でも、それだけの技術があるならばホワイトハッカー的な、インターネットに強い仕事もやっているかもしれない。あのイフが誰かを救うとは思えないが。
「やっぱりイフって不思議な人だね」
僕はそう笑って見せた。
ライは少し不思議そうな顔をして、僕につられるように笑った。
ダッダッダッダッ……。
急に階段を駆け上る音が聞こえてきた。
僕は無意識に屋上の扉の方に注目する。ライも同じようにその方向を見ていた。
「……誰だ」
知らぬ間に僕が漏らした独り言。
それに答えるように音の主は現れる。
黒髪ショートヘアが特徴的な女子。制服のスカートが屋上の風でなびく。
顔は見えなかった。
「一年一組、委員長。
「そ、そうなの?」
言われれば、その後姿をどこかで見たような気がする。しかし、顔も見ずに後姿だけで誰かわかるなんて、ライはもしかして記憶力が良いのだろうか?

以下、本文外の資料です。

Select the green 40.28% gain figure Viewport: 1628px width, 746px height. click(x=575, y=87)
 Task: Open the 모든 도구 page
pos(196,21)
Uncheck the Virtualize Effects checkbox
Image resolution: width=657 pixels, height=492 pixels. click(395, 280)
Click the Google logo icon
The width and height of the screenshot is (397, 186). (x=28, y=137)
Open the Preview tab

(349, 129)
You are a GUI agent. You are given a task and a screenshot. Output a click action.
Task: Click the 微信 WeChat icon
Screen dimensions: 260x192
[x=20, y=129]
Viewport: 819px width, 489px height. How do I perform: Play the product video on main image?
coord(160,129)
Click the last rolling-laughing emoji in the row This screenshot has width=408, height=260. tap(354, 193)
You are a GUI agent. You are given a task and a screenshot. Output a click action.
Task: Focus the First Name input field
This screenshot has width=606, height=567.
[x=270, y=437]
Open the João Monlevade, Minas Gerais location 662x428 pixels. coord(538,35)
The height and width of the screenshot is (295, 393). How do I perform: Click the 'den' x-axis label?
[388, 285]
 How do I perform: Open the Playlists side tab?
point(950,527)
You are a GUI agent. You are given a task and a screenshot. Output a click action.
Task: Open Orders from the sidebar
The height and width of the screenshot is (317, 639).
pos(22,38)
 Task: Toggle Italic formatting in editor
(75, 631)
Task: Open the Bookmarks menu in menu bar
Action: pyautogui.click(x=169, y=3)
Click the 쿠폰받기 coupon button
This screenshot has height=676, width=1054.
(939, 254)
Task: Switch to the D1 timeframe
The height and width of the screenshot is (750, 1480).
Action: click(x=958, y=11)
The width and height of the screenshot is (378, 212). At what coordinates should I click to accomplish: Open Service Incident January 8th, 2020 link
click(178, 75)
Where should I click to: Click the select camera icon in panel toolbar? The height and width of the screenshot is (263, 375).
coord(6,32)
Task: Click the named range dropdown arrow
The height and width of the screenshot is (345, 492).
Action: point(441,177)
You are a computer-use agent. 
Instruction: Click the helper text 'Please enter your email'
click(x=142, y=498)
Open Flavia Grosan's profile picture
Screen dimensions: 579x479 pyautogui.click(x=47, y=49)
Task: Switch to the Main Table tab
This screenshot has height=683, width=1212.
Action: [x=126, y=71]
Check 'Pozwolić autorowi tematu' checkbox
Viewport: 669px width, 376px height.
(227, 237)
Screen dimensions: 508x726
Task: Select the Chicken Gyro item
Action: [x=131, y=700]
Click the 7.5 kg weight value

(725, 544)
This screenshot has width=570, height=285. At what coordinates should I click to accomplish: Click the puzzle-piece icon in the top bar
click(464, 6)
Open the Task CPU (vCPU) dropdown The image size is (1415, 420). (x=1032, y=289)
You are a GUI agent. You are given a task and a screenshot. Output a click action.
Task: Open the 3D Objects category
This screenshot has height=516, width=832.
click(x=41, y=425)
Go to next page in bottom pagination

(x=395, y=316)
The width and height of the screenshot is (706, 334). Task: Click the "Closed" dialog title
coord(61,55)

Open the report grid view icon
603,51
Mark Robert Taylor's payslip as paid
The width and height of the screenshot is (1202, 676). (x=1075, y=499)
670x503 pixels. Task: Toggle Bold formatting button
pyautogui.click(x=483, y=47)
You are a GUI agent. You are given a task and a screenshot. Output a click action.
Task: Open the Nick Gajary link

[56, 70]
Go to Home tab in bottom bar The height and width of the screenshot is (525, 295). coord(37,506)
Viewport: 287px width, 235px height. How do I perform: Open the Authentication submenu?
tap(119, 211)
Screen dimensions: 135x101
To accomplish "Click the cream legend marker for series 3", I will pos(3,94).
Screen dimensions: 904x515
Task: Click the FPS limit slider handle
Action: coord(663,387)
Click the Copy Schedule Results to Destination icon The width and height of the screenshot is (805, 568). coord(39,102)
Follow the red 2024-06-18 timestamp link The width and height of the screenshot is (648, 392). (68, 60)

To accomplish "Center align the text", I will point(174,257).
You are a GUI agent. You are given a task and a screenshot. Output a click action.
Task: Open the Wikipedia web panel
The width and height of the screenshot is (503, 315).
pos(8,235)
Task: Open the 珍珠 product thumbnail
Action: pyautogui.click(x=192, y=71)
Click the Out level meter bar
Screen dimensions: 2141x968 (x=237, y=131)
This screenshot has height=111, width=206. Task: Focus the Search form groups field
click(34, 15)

それよりも僕の心の中は恐怖が広がっていった。どうして他クラスの人まで覚えているんだ。
僕はもう一つの可能性を考慮して、小声で聞く。
「知り合い?」
「ううん。この学校に来てから存在を知った」
もう一つの可能性は呆気なく砕け散った。
もう一つの可能性というのは、その一ノ瀬とかいう女と同じ学校だったとか、幼馴染だとかという可能性。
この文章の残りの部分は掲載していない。